The C code below shows two threads that share a global integer i. The first thread uses busy waiting to check for a change in the value of i.

#include 
 #include 
 #include 
 
 volatile int i = 0; /* i is global, so it is visible to all functions.
                        It's also marked volatile, because it
                        will change in a way which is not predictable by the compiler
                        (here: from a different thread). */
 
 /* t1 uses a spinlock to wait for i to change from 0. */
 static void *f1()
 {
     while (i==0) {
         /* do nothing - just keep checking over and over */
     } 
     printf("i's value has changed to %d.\n", i);
     return NULL;
 }
 
 static void *f2()
 {
     sleep(60);   /* sleep for 60 seconds */
     i = 99;
     printf("t2 has changed the value of i to %d.\n", i);
     return NULL;
 }
 
 int main()
 {
     int rc;
     pthread_t t1, t2;
 
     rc = pthread_create(&t1, NULL, f1, NULL);
     if (rc != 0)
         printf("pthread foo failed.");
 
     rc = pthread_create(&t2, NULL, f2, NULL);
     if (rc != 0)
         printf("pthread bar failed.");
 
     pthread_join(t1, NULL);
     pthread_join(t2, NULL);
     printf("All pthreads finished.");
     return 0;
 }

On a Unix-like system, you can compile the above code like this:

$ cc spinlock.c -lpthread

In the above code, the second thread immediately goes to sleep for 60 seconds. Meanwhile, the first thread checks repeatedly if the second thread has changed the value of i.
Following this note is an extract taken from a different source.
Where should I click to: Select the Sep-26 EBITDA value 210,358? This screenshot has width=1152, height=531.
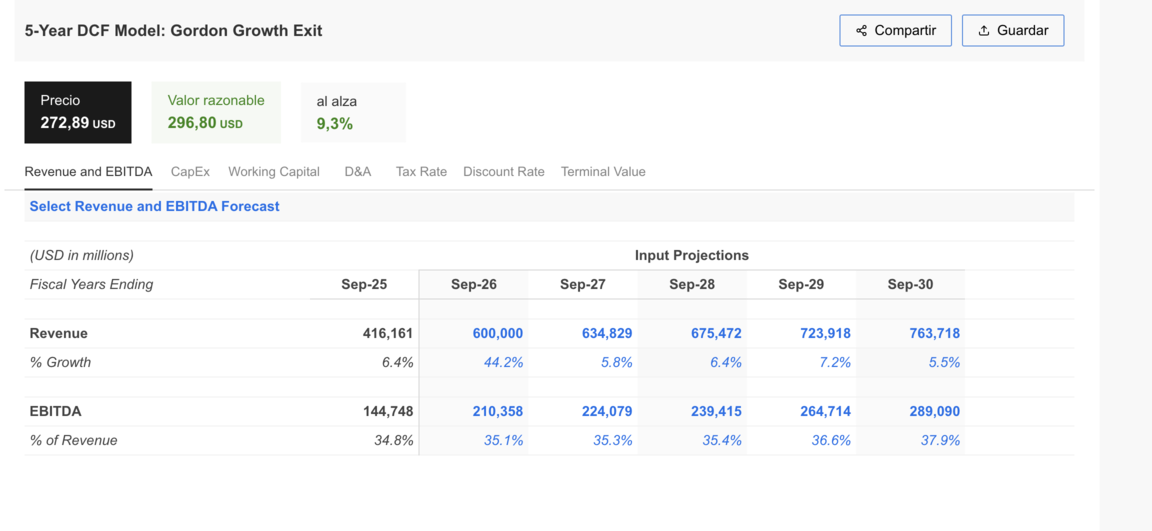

You can use the top or uptime utility found on Unix-like operating systems to see how this program utilizes the CPU. Run the program like this:

$ uptime; ./a.out ; uptime
13:25:47 up 53 days, 23:50,  4 users,  load average: 0.00, 0.00, 0.00
t2 has changed the value of i to 99.
i's value has changed to 99.
All pthreads finished.
13:26:47 up 53 days, 23:51,  4 users,  load average: 0.75, 0.21, 0.07

Of course, every system will return slightly different numbers, but the important thing to notice is that before we ran the program, the system load average for the previous 60 seconds was 0.00. After the program ran, the system load average bumped up to 0.75 for the last minute.

Most operating systems and threading libraries provide a wide set of system calls which will block the process on an event, such as lock acquisitions, timers, I/O availability, or signals. This is often the simplest, most efficient, fair, and race-free way. A single call checks, informs the scheduler of the event it is waiting for, inserts a memory barrier where applicable, and may perform a requested I/O operation before returning. Other processes can use the CPU while the caller is blocked. The scheduler is given the information needed to implement priority inheritance or other mechanisms to avoid starvation.

Busy waiting itself can be made much less wasteful by using a "delay" function found on most operating systems. This puts a thread to sleep for a specified time, during which the thread will waste no CPU time. If the loop is checking something simple then it will spend most of its time asleep and will not waste a large proportion of the available CPU time. It will still consume some CPU time though.

In low-level hardware driver programming, sometimes busy waits are actually desirable. It is not practical to implement hardware interrupt-based signalling for every hardware device, particularly for devices that are seldom accessed. Sometimes it is necessary to write some sort of control data to a hardware device and then read back some sort of status data, which is not valid until several, perhaps even tens of clock cycles later. The programmer could call an operating system delay function, but more time would be spent simply performing the function call (let alone switching to an interim thread) than is required by the hardware. In such cases, it is common to implement a busy wait that keeps reading the status data until it is valid. Calling a delay function in this case would actually waste CPU time due to the comparatively large overhead involved in the function call and thread switching.